- Task
From the data below, copy out every line in which the word "computer" occurs.
------ Source information ------
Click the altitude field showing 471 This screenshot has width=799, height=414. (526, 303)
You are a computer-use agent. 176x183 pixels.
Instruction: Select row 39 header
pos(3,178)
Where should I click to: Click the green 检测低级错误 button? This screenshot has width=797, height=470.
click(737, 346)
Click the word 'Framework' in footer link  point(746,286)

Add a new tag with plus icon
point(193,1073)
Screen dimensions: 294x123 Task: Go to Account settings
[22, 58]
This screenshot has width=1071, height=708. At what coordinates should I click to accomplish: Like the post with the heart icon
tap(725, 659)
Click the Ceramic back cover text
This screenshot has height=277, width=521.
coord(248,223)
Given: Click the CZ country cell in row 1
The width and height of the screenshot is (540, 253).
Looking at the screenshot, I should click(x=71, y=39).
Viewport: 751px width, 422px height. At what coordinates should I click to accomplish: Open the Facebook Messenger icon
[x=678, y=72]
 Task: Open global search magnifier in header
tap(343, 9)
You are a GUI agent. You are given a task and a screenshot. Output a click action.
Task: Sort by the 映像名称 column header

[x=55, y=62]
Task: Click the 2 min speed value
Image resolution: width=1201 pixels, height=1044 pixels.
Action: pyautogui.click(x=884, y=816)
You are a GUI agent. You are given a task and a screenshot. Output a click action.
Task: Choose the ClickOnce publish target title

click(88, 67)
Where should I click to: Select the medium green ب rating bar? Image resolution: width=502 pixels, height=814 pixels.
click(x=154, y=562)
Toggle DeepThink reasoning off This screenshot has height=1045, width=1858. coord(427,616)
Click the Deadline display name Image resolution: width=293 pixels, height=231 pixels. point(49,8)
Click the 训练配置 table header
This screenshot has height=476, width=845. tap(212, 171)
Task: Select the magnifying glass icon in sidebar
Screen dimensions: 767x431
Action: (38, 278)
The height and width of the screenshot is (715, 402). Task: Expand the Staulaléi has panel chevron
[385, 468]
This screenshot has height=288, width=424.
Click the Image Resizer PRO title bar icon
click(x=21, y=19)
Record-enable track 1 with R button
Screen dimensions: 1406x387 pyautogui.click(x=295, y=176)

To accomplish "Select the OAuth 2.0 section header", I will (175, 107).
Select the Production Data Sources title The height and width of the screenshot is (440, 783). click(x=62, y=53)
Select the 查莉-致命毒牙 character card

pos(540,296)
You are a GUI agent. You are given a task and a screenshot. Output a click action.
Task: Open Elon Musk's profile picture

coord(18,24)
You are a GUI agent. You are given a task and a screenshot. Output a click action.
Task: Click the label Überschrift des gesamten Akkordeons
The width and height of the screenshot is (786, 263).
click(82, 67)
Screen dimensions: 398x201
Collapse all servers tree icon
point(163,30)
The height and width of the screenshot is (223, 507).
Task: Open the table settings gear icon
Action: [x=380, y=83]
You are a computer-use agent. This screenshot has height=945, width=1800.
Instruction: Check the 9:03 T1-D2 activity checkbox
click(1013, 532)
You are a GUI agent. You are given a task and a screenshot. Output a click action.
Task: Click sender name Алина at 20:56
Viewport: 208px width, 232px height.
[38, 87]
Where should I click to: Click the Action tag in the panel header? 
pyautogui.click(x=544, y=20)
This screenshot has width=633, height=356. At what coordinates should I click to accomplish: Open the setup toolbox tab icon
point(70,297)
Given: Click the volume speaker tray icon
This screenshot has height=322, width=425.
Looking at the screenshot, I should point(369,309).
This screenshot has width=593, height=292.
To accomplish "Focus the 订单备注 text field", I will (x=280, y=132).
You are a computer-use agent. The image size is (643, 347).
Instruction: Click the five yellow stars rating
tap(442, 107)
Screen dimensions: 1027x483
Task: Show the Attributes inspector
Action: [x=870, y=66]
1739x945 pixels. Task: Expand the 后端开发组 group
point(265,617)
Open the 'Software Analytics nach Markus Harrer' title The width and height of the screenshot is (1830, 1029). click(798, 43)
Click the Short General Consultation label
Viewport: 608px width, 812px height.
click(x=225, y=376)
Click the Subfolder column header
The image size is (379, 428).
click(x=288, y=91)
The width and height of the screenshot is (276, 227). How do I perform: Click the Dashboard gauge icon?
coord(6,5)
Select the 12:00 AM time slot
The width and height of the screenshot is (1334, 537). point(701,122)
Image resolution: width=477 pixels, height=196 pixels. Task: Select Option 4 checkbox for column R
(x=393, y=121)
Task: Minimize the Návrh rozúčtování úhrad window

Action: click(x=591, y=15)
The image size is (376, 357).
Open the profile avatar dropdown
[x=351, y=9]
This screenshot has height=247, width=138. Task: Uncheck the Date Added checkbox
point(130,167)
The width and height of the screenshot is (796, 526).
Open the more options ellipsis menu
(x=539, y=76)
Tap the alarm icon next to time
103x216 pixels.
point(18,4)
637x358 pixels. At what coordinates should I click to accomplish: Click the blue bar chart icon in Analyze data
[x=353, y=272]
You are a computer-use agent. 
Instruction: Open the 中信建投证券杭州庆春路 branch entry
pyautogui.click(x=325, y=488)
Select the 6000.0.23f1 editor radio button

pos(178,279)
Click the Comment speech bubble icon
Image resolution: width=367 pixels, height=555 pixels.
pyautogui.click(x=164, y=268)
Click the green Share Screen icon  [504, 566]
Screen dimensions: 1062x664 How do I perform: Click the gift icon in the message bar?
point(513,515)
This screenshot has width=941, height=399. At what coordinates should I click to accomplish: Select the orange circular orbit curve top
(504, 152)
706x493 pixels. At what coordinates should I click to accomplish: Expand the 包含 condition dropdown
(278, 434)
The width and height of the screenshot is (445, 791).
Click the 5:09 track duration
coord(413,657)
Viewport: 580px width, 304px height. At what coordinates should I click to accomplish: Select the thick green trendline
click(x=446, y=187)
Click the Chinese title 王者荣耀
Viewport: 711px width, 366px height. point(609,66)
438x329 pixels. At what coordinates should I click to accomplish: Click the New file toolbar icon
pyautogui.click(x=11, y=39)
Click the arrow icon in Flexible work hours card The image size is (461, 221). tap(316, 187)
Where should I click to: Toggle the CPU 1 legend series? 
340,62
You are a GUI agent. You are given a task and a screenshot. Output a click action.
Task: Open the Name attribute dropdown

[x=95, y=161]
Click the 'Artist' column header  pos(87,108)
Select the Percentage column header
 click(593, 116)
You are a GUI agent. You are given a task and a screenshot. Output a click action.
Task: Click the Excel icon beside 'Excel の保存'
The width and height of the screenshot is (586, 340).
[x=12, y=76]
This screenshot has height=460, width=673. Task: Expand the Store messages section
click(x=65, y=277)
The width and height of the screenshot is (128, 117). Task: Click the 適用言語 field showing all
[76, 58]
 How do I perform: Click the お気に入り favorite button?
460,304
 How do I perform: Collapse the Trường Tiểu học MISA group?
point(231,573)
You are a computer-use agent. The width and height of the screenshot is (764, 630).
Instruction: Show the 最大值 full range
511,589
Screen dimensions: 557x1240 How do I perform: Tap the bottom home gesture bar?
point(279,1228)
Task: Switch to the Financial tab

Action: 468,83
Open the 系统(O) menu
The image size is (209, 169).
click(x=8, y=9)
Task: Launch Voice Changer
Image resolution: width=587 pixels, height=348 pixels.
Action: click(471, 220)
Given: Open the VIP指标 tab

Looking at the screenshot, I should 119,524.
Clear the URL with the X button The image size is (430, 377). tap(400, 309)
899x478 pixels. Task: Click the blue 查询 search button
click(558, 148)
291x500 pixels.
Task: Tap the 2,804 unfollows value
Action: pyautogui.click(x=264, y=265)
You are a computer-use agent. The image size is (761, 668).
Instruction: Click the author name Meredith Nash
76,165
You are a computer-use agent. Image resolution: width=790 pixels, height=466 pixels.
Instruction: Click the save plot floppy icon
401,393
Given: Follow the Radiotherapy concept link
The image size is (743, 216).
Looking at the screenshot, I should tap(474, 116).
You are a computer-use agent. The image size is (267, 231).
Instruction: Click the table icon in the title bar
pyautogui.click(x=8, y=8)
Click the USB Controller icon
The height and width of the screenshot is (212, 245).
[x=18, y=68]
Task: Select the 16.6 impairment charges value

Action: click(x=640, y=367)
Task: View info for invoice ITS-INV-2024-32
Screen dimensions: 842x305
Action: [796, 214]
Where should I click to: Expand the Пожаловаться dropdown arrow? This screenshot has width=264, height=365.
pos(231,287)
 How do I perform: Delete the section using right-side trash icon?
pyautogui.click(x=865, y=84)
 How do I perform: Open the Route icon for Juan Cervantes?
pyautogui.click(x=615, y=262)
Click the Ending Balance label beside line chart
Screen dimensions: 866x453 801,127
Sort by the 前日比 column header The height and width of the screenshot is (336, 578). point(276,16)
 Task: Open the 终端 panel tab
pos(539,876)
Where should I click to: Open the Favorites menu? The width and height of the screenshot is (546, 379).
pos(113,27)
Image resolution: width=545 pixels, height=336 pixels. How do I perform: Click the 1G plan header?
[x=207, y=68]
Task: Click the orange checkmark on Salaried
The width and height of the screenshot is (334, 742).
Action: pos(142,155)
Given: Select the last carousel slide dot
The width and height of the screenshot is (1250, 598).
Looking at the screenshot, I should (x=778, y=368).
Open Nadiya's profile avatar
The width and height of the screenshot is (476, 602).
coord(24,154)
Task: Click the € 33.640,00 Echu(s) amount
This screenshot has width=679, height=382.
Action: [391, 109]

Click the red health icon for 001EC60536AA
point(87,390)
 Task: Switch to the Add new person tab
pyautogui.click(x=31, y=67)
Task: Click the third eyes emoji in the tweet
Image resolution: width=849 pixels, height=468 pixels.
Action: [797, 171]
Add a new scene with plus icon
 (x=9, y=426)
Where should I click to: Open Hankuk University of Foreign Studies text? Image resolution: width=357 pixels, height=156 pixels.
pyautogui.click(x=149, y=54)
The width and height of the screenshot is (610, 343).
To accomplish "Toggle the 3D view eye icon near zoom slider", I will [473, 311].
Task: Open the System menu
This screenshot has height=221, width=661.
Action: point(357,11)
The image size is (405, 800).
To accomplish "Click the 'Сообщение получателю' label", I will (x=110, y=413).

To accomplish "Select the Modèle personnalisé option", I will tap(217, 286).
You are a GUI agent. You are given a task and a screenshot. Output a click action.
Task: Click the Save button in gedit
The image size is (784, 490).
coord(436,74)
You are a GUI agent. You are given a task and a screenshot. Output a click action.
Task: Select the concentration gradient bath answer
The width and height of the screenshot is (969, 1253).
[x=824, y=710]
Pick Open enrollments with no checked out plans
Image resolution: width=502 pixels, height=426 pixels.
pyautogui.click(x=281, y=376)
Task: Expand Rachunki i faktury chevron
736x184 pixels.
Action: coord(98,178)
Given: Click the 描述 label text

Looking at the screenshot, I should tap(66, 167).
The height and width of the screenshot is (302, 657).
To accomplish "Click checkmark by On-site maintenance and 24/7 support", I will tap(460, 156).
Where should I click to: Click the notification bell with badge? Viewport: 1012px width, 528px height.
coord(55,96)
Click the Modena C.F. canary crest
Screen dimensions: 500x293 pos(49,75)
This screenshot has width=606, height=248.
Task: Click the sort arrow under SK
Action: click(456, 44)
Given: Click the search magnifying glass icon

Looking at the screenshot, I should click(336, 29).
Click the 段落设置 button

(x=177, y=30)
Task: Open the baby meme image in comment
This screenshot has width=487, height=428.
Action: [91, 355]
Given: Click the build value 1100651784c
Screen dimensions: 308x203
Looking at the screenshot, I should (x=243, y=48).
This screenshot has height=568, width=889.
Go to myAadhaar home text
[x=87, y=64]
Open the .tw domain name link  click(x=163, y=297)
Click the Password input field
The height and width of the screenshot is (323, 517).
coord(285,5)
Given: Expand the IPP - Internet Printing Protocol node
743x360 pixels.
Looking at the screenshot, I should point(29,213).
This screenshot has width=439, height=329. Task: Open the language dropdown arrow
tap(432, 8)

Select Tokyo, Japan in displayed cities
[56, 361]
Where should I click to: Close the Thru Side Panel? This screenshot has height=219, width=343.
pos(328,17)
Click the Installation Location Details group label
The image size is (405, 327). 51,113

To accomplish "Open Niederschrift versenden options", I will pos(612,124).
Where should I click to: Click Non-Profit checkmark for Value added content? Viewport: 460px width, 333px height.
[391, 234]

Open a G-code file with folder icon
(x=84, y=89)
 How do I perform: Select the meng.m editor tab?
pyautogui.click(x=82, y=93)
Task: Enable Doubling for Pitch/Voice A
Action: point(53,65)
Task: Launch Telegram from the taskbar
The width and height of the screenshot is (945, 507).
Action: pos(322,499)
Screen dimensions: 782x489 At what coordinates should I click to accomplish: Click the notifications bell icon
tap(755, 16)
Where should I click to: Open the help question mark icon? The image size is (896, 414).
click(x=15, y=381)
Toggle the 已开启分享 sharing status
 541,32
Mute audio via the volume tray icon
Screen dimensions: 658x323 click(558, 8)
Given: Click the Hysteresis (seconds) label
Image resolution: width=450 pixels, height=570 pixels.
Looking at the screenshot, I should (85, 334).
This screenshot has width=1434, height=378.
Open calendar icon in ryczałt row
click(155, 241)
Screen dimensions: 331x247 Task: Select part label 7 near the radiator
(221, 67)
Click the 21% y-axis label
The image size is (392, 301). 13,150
------
- Response for this exercise
You are a computer-use agent. 176x183 pixels.
You are a computer-use agent. This screenshot has height=945, width=1800.
You are a computer-use agent. The image size is (643, 347).
You are a computer-use agent. 
You are a computer-use agent. The width and height of the screenshot is (764, 630).
You are a computer-use agent. The image size is (761, 668).
You are a computer-use agent. Image resolution: width=790 pixels, height=466 pixels.
You are a computer-use agent. The image size is (267, 231).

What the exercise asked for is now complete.